Record excerpts
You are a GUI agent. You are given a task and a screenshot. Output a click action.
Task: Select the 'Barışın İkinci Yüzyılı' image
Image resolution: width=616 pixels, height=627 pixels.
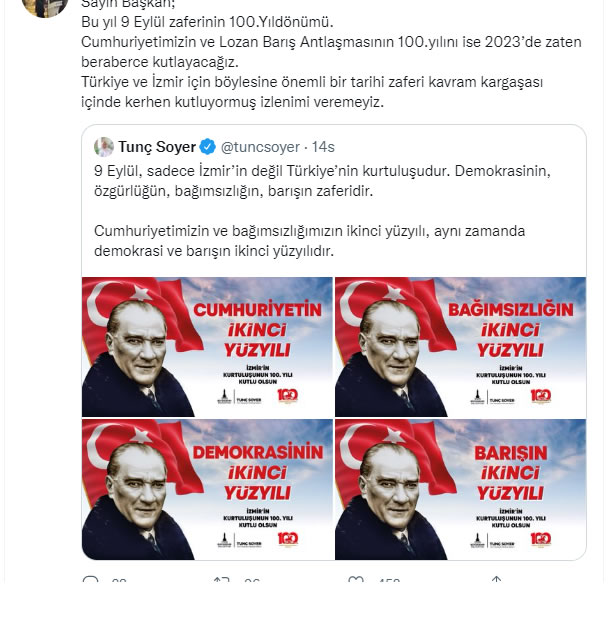point(460,489)
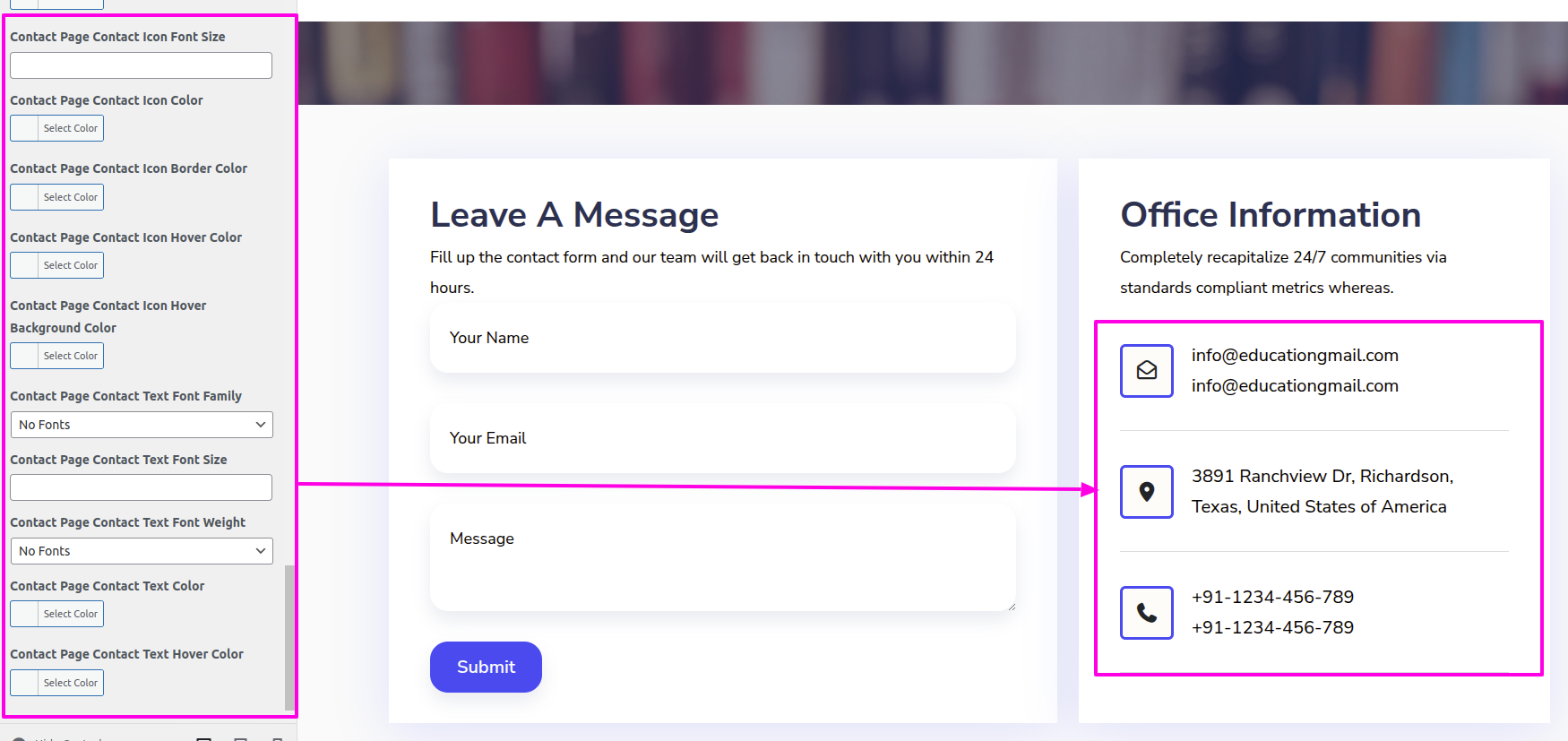Image resolution: width=1568 pixels, height=741 pixels.
Task: Click the Message text area
Action: [x=722, y=557]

Work item
With the pictures excluded, retype exactly the lines from the one containing "Task: Select the" through the last line of the listing, both ends included.

Exercise output
Task: Select the 'Barışın İkinci Yüzyılı' image
Image resolution: width=616 pixels, height=627 pixels.
point(460,489)
Image resolution: width=1568 pixels, height=741 pixels.
Task: Click the Message text area
Action: [x=722, y=557]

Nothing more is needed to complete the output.